Segment Start: DATASET ENTRIES

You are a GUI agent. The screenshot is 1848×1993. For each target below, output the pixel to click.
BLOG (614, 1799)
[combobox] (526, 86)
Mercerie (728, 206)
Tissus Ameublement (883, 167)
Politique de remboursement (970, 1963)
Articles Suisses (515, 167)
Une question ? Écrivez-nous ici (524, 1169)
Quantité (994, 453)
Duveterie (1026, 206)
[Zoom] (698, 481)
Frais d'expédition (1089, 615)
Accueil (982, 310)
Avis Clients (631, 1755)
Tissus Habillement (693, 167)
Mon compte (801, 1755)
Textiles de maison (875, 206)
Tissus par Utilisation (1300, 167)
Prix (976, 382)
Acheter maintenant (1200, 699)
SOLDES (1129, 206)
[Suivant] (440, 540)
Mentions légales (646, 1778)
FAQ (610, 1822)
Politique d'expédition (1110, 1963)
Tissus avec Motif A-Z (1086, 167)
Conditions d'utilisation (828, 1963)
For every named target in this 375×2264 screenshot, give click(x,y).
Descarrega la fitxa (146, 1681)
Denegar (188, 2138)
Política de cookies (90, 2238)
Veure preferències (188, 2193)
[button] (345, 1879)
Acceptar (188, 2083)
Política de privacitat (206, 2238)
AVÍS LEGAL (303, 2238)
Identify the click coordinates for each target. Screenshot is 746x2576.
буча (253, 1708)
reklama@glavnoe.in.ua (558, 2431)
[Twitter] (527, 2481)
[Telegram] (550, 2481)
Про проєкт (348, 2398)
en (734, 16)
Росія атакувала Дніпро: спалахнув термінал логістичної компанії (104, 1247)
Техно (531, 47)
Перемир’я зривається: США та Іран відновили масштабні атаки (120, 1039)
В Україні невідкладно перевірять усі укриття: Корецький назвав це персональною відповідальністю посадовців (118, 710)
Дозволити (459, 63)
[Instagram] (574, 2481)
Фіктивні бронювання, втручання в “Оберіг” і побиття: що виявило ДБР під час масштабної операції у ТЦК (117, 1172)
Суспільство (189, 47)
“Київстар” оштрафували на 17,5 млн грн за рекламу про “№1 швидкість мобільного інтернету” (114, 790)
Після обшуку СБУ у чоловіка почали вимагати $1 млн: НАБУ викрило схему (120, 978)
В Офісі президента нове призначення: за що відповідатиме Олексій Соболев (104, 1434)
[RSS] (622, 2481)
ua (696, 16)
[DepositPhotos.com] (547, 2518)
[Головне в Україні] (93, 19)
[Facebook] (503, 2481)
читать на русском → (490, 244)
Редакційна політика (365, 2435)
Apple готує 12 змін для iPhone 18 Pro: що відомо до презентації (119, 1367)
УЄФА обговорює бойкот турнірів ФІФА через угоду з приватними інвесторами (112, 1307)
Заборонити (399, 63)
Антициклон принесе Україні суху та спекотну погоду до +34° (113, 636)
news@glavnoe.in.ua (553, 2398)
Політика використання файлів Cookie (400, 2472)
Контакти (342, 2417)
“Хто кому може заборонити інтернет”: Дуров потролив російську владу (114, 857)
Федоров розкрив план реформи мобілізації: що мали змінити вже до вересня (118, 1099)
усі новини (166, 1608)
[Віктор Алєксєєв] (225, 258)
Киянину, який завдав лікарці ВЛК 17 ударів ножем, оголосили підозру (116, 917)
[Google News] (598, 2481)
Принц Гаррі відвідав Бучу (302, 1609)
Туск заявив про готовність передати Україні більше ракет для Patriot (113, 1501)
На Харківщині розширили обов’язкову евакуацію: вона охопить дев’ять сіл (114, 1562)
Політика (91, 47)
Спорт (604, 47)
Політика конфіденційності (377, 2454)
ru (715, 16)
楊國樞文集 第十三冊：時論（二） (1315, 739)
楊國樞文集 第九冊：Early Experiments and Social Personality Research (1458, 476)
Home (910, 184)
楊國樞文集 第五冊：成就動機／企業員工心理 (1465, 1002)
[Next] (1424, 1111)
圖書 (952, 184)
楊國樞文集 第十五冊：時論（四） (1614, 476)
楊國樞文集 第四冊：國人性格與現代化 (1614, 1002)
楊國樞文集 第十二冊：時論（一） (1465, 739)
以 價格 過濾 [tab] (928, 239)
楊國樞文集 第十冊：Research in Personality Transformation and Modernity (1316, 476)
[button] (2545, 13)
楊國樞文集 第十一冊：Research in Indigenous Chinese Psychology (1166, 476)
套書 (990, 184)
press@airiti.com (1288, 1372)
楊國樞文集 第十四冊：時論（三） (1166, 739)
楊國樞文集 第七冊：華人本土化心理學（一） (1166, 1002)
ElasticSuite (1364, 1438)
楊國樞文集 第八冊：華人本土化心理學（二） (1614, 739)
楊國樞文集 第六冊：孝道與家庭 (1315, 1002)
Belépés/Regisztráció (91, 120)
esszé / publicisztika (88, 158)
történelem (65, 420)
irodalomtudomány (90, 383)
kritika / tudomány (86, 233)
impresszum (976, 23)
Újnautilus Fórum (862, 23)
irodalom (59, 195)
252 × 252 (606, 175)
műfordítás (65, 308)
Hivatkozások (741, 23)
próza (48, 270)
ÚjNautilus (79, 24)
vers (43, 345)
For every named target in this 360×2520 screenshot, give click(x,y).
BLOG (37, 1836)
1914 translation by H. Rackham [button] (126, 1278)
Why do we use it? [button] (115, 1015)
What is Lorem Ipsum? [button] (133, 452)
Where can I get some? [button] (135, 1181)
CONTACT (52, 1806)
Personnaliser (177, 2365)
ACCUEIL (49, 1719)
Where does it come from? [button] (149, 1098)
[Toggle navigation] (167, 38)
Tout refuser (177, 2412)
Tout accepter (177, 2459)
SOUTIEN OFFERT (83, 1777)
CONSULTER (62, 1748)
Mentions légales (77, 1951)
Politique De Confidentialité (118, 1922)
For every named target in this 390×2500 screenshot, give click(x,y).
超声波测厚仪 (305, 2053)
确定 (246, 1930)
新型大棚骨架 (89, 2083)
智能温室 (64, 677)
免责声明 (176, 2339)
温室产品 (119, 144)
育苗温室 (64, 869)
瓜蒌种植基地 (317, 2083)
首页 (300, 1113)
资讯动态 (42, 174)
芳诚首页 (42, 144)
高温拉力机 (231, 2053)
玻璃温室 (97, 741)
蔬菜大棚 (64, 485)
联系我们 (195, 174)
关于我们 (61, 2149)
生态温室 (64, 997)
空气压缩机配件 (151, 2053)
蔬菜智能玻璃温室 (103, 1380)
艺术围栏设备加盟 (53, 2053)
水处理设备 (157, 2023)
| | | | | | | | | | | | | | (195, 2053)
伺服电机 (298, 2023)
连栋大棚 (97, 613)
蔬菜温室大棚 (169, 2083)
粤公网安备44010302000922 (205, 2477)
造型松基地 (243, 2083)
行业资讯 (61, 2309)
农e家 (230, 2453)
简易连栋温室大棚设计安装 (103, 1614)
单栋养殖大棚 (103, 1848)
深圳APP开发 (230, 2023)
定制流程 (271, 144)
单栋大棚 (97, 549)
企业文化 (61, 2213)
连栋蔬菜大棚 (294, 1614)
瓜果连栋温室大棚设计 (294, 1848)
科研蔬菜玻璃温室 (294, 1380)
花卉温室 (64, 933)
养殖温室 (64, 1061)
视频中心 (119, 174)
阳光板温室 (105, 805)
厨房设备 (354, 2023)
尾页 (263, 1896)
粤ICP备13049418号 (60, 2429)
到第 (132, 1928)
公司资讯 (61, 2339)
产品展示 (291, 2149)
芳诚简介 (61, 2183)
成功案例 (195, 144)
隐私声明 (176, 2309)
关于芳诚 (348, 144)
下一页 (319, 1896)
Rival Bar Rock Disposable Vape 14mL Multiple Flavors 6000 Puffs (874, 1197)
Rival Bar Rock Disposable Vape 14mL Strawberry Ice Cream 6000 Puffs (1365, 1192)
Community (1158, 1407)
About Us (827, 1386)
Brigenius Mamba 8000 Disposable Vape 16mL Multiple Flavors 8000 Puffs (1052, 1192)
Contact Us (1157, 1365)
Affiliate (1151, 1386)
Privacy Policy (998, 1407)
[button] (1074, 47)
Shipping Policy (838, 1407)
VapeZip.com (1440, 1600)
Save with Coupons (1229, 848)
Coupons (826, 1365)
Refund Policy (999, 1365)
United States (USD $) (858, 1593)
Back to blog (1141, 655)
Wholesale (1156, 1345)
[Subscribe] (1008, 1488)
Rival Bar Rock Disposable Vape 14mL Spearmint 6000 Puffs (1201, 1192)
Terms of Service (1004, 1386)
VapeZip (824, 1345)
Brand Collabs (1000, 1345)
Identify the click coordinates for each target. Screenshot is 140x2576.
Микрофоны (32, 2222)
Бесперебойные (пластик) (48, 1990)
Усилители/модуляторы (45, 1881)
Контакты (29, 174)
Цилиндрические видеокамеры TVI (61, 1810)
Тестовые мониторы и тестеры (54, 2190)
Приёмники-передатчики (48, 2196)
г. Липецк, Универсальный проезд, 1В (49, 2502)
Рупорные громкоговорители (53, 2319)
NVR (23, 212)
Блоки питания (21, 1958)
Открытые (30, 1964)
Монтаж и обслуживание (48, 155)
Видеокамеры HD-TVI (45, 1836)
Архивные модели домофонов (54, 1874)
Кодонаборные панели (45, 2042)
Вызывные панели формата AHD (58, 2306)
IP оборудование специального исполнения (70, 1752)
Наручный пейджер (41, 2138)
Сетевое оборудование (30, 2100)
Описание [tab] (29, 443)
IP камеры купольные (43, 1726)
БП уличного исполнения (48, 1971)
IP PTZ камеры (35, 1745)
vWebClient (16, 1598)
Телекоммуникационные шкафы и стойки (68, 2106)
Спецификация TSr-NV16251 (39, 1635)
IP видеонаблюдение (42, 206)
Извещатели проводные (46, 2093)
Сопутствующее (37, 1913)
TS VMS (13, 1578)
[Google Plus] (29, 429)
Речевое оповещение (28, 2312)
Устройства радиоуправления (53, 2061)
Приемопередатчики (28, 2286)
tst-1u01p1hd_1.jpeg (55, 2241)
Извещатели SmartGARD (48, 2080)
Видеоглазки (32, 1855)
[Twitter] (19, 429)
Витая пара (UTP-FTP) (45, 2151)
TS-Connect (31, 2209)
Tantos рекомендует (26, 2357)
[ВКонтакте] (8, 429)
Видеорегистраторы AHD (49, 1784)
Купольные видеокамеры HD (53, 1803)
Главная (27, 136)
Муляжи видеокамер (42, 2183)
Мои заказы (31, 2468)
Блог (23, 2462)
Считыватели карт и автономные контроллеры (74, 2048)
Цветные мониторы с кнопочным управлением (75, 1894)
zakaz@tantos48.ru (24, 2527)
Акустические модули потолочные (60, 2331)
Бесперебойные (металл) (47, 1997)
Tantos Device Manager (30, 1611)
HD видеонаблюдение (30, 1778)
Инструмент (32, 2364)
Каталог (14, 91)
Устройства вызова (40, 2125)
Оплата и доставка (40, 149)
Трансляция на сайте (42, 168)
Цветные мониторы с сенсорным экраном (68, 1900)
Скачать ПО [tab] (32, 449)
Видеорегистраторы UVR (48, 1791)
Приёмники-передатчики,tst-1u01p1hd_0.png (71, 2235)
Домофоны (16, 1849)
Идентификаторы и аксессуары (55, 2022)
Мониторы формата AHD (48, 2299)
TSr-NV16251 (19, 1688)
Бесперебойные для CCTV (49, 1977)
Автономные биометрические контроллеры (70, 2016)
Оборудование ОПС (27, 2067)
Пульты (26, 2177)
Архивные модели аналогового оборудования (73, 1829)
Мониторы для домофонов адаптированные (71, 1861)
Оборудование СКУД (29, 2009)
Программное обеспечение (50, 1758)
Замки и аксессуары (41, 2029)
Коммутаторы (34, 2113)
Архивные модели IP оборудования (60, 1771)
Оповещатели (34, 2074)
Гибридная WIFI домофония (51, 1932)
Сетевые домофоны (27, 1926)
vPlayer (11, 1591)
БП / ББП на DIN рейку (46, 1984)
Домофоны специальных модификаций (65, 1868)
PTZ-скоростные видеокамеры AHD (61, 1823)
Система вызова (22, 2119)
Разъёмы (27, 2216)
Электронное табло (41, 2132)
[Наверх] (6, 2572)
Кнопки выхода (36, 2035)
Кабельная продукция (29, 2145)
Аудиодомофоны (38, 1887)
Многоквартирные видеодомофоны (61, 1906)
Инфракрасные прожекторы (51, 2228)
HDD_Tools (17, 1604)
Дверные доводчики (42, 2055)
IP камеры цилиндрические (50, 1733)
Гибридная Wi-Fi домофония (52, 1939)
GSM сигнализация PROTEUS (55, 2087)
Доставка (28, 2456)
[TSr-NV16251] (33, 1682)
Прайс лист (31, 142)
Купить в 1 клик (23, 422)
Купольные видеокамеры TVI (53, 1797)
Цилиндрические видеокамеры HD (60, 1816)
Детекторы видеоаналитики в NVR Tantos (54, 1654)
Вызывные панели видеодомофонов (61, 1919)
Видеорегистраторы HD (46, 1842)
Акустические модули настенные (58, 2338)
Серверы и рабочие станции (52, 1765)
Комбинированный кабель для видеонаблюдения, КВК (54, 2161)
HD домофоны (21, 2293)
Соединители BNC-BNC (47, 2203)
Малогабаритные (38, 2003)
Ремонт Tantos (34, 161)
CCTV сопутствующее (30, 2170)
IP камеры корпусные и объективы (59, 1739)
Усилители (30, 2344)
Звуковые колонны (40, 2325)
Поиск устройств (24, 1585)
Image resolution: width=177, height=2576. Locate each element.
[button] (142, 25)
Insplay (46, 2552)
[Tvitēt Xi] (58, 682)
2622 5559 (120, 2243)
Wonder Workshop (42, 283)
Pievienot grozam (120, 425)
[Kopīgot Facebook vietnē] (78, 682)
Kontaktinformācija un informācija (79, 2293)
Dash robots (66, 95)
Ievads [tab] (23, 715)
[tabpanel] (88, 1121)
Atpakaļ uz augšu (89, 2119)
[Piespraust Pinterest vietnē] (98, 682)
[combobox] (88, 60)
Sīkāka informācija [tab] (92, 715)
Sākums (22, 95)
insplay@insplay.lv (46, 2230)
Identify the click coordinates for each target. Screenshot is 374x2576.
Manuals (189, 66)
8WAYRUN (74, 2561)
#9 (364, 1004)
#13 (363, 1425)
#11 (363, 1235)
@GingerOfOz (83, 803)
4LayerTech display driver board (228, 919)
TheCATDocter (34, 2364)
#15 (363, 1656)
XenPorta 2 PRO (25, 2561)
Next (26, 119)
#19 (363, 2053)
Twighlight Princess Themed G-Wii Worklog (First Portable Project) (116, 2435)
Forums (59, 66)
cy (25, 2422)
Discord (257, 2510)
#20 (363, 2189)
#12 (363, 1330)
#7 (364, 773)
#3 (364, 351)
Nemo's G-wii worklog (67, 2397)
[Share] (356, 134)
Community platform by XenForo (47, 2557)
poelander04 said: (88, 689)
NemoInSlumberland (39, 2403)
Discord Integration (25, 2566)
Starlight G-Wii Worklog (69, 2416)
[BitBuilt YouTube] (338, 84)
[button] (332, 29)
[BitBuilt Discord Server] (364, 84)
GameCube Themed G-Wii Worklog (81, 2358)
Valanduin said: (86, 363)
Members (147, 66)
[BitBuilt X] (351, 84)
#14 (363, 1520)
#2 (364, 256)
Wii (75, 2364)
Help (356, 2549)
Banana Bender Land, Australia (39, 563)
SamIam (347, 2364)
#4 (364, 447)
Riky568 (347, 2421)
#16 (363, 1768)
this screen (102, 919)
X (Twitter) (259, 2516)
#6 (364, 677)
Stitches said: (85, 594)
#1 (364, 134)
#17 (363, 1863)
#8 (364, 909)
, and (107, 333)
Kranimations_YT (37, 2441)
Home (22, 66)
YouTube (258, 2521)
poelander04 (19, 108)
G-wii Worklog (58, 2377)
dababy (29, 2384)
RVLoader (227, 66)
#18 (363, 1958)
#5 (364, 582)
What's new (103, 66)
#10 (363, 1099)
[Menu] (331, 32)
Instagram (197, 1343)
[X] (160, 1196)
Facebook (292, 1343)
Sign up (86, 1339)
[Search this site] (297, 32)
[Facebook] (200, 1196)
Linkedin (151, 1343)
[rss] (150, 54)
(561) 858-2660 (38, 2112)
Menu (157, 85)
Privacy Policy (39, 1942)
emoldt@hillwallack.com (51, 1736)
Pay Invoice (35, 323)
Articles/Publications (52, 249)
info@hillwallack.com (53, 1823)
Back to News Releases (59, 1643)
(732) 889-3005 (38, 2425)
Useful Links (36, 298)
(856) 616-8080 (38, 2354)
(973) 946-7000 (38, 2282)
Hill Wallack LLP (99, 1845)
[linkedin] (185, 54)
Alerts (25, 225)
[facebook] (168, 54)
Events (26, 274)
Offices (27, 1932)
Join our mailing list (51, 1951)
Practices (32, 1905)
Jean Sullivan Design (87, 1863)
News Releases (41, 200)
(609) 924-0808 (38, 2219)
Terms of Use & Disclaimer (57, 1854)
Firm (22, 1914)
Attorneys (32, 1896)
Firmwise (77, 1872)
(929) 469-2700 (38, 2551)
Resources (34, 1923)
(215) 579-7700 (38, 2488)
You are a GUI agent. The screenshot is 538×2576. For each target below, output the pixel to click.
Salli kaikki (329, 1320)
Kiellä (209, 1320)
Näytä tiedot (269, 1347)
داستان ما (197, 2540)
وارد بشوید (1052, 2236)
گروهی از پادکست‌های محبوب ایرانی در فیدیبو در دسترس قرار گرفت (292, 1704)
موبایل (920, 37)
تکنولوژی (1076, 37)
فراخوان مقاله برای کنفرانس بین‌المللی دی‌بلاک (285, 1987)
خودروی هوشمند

Segment End: DATASET ENTRIES

The answer is the lines above between the line holding "HD видеонаблюдение (30, 1778)" and the line holding "Серверы и рабочие станции (52, 1765)", inclusive, each written out exactly, and no others.

• **ANSWER TO THE PROBLEM**
HD видеонаблюдение (30, 1778)
Инструмент (32, 2364)
Каталог (14, 91)
Устройства вызова (40, 2125)
Оплата и доставка (40, 149)
Трансляция на сайте (42, 168)
Цветные мониторы с сенсорным экраном (68, 1900)
Скачать ПО [tab] (32, 449)
Видеорегистраторы UVR (48, 1791)
Приёмники-передатчики,tst-1u01p1hd_0.png (71, 2235)
Домофоны (16, 1849)
Идентификаторы и аксессуары (55, 2022)
Мониторы формата AHD (48, 2299)
TSr-NV16251 (19, 1688)
Бесперебойные для CCTV (49, 1977)
Автономные биометрические контроллеры (70, 2016)
Оборудование ОПС (27, 2067)
Пульты (26, 2177)
Архивные модели аналогового оборудования (73, 1829)
Мониторы для домофонов адаптированные (71, 1861)
Оборудование СКУД (29, 2009)
Программное обеспечение (50, 1758)
Замки и аксессуары (41, 2029)
Коммутаторы (34, 2113)
Архивные модели IP оборудования (60, 1771)
Оповещатели (34, 2074)
Гибридная WIFI домофония (51, 1932)
Сетевые домофоны (27, 1926)
vPlayer (11, 1591)
БП / ББП на DIN рейку (46, 1984)
Домофоны специальных модификаций (65, 1868)
PTZ-скоростные видеокамеры AHD (61, 1823)
Система вызова (22, 2119)
Разъёмы (27, 2216)
Электронное табло (41, 2132)
[Наверх] (6, 2572)
Кнопки выхода (36, 2035)
Кабельная продукция (29, 2145)
Аудиодомофоны (38, 1887)
Многоквартирные видеодомофоны (61, 1906)
Инфракрасные прожекторы (51, 2228)
HDD_Tools (17, 1604)
Дверные доводчики (42, 2055)
IP камеры цилиндрические (50, 1733)
Гибридная Wi-Fi домофония (52, 1939)
GSM сигнализация PROTEUS (55, 2087)
Доставка (28, 2456)
[TSr-NV16251] (33, 1682)
Прайс лист (31, 142)
Купить в 1 клик (23, 422)
Купольные видеокамеры TVI (53, 1797)
Цилиндрические видеокамеры HD (60, 1816)
Детекторы видеоаналитики в NVR Tantos (54, 1654)
Вызывные панели видеодомофонов (61, 1919)
Видеорегистраторы HD (46, 1842)
Акустические модули настенные (58, 2338)
Серверы и рабочие станции (52, 1765)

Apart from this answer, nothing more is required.